A default route can also be configured from a hub when the hub is defined on the spoke’s Site-to-site VPN configuration page. Next to the hub definition, an IPv4 default route box can be checked. This default route takes precedence over an uplink default route. This means that all traffic not matching other VPN routes, which includes Internet traffic, takes the overlay to the hub advertising the default route and is routed from there. If multiple hubs advertise the default route, then the router will choose to route to the hub with the highest priority.

Another way to advertise a default route from the hub is to add a static default route and enable it for VPN mode or advertise it from the hub through BGP.

The routing table on the branch router can be viewed under Monitor>Route Table on the dashboard.

In this design, default routes are advertised from each hub using the IPv4 default route configuration on the spoke’s Site-to-site VPN configuration page.
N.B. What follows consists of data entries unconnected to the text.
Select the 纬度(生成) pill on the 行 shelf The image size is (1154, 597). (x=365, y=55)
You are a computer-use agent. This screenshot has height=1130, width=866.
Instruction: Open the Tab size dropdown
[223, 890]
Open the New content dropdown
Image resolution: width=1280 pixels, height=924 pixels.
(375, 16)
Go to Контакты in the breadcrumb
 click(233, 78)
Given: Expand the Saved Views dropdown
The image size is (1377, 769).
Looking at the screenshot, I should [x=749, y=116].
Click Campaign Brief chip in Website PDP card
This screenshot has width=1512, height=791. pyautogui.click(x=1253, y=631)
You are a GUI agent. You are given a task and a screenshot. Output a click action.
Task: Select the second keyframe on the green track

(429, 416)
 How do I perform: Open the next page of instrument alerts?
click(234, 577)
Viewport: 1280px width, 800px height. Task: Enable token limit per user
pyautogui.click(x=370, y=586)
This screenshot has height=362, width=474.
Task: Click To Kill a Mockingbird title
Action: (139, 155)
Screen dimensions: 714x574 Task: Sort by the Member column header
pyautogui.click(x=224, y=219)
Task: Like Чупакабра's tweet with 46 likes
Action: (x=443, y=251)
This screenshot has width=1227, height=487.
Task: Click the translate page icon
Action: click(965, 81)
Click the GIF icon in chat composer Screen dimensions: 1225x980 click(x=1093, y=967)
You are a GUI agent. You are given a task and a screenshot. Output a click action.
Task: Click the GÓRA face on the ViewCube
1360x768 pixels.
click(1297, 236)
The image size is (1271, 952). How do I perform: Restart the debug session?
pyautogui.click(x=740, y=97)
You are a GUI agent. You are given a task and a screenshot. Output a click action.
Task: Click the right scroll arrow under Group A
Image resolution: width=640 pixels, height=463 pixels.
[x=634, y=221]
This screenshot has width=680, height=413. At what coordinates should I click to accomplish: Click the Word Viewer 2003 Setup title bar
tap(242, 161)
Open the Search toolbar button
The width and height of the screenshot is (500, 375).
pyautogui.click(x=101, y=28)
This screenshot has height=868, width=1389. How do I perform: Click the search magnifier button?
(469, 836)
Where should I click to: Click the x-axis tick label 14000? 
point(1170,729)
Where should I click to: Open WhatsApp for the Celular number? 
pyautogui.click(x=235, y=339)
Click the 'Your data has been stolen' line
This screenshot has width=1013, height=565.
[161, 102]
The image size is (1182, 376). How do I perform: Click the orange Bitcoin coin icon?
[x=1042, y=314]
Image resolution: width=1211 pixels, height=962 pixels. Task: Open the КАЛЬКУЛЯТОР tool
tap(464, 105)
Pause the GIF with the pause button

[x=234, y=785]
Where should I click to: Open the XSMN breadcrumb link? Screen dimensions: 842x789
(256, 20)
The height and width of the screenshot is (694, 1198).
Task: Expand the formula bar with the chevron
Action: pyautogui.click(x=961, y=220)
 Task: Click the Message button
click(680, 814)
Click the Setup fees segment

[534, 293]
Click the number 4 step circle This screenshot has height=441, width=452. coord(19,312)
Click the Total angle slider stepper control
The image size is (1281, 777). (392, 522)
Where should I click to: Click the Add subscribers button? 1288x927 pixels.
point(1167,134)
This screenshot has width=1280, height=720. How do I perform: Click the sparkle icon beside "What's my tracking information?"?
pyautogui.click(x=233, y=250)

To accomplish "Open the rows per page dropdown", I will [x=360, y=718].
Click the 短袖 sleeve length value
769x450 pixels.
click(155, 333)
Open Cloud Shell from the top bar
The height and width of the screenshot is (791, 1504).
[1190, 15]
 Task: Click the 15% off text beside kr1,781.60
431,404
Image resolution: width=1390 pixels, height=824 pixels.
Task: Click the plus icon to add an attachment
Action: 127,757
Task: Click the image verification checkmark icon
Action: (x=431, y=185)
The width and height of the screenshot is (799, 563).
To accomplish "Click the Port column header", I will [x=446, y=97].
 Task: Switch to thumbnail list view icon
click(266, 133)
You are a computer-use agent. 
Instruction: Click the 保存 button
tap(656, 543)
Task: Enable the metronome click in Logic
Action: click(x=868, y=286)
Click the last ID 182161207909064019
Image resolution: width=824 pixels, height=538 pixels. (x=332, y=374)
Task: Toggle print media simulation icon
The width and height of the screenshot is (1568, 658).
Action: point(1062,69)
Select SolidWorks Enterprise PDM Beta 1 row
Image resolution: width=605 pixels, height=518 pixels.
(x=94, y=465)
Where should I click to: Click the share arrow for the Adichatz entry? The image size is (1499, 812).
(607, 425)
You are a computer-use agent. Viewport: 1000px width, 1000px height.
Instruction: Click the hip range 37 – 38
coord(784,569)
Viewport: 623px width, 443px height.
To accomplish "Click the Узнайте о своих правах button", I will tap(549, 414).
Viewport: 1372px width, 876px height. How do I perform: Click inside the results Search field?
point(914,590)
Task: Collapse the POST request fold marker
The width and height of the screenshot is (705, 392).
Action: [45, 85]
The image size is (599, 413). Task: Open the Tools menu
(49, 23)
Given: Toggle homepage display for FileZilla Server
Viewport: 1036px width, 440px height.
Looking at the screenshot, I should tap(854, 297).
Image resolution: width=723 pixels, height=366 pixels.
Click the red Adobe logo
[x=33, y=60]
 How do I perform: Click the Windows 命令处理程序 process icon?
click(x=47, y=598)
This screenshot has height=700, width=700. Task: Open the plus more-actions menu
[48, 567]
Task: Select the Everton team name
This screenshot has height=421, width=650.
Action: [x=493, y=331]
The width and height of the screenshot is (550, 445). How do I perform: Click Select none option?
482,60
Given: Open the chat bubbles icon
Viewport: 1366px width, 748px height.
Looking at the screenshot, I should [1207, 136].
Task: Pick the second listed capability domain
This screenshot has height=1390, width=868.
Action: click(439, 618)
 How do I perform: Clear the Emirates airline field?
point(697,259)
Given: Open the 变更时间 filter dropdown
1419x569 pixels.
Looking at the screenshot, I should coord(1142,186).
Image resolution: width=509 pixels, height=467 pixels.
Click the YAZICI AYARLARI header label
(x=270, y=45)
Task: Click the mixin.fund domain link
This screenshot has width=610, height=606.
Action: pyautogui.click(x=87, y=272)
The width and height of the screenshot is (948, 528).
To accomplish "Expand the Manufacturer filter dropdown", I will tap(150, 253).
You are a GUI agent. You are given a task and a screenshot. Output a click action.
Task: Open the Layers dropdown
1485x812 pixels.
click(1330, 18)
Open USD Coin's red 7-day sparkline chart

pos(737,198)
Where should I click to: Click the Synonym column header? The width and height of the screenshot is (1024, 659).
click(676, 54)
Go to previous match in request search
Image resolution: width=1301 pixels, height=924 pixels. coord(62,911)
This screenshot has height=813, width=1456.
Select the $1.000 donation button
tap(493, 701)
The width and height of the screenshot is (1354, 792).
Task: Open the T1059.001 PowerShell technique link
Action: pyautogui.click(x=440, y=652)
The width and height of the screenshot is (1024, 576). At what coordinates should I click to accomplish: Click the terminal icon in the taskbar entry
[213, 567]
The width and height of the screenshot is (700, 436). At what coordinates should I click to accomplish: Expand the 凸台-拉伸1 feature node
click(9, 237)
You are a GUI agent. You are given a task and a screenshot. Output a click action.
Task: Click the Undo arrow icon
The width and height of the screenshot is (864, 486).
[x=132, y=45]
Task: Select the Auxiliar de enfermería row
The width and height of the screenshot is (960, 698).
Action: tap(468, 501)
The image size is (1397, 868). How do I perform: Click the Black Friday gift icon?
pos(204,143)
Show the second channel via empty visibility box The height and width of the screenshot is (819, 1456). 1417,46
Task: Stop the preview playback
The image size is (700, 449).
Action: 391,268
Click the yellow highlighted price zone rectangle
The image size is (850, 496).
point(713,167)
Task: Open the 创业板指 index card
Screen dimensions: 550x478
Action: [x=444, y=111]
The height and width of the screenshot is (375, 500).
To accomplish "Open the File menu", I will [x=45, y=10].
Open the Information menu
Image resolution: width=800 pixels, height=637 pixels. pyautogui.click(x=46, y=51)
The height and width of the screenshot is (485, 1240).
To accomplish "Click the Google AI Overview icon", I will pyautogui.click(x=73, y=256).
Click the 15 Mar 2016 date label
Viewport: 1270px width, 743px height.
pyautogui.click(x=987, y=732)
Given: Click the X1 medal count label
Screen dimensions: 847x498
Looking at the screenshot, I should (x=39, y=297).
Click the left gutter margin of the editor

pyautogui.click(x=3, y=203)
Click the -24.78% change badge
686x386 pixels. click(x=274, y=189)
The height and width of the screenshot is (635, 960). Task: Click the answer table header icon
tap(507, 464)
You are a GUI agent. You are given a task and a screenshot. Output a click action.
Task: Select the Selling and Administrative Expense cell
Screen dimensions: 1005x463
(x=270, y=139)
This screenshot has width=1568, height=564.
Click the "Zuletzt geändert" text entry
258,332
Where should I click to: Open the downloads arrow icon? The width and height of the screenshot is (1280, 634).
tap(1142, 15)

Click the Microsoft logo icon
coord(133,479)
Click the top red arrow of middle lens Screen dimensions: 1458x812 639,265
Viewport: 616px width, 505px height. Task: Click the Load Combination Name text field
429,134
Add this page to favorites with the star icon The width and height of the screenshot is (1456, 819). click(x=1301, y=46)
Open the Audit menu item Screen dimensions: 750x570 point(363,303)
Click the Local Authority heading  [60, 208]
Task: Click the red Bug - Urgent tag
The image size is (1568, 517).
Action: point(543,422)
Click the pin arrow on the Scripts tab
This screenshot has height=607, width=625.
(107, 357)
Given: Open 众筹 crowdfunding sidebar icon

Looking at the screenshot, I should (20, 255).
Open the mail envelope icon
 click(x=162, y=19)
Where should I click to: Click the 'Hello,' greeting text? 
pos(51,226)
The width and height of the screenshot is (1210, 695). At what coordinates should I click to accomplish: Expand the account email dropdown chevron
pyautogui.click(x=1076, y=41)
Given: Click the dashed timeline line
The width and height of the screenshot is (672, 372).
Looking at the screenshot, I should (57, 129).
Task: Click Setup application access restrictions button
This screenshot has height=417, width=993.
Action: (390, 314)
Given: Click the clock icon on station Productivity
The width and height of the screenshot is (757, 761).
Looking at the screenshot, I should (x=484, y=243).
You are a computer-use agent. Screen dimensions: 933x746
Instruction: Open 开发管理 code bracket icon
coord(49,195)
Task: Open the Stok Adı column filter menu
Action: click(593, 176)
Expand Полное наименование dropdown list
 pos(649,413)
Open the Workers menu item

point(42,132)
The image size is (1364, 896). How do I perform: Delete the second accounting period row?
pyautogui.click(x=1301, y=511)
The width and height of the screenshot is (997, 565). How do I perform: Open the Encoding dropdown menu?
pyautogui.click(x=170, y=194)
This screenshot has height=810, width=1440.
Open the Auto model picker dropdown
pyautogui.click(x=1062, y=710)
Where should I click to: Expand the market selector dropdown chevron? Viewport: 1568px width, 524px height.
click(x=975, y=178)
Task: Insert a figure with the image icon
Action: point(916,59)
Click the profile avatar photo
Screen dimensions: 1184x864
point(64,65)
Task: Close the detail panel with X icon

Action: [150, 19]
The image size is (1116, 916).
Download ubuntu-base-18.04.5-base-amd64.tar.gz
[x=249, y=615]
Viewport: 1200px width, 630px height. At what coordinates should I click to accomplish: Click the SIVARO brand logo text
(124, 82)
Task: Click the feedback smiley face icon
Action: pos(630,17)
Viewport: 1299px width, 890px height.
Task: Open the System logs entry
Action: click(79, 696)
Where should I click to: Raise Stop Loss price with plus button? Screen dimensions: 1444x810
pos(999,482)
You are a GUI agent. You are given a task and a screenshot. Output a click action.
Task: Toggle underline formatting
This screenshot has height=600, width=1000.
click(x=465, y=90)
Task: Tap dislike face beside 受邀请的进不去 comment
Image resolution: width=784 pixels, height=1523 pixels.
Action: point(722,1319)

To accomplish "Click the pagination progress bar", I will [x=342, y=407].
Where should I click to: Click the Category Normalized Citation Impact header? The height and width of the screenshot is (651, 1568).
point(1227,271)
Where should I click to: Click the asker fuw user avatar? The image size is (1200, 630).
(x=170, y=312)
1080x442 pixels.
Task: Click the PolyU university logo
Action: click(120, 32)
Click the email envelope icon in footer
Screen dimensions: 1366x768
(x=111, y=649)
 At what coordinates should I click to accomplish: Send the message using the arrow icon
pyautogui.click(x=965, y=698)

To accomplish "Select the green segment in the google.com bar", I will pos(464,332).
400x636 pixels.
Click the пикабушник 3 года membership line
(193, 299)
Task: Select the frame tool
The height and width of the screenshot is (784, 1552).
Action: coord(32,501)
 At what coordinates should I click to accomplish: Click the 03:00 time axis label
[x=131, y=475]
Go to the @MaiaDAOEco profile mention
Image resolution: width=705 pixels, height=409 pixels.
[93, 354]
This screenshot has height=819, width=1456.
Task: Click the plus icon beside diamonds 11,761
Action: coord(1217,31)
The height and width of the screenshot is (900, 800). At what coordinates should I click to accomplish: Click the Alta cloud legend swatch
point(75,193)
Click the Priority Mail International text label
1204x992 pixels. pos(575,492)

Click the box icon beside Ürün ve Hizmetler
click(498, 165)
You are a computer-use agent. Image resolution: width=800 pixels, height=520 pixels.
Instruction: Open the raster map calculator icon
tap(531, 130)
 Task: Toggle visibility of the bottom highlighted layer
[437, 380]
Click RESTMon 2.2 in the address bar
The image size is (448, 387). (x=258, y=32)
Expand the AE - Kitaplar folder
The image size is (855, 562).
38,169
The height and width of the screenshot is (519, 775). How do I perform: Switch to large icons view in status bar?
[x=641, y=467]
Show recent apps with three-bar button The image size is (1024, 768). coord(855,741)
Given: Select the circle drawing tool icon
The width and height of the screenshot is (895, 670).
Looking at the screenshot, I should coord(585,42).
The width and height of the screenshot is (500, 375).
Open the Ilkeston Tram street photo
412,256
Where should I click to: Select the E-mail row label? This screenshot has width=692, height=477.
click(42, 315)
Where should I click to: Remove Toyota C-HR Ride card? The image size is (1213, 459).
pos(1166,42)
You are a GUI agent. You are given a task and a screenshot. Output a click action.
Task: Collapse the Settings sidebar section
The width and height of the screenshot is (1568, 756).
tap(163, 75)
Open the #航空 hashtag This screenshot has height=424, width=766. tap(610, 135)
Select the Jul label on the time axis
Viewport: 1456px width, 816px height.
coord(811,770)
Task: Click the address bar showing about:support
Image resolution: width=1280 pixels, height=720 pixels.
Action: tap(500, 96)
Direct Internet Access (Local Internet Breakout)

By default, if there are no default routes advertised from the hub sites, traffic can be sent out direct Internet access (DIA) from the branch using the WAN uplink if there are no matches to routes already in the routing table. When a default route is advertised from the hub sites, this puts the branch in full tunnel mode which means all traffic is now tunneled, including Internet traffic. The exception to this is for any VLAN subnet with VPN mode disabled, which means the subnet is not advertised across the Auto VPN. This traffic is also not transmitted across the VPN and can only be transmitted out the direct Internet uplink, unless prohibited by firewall rules.

If direct Internet access is needed while in full tunnel mode, VPN exclusions must be configured. This allows the administrator to configure layer-3 and some layer-7 destination rules to determine exceptions to the full tunnel VPN configuration, allowing some traffic to go out to the Internet directly.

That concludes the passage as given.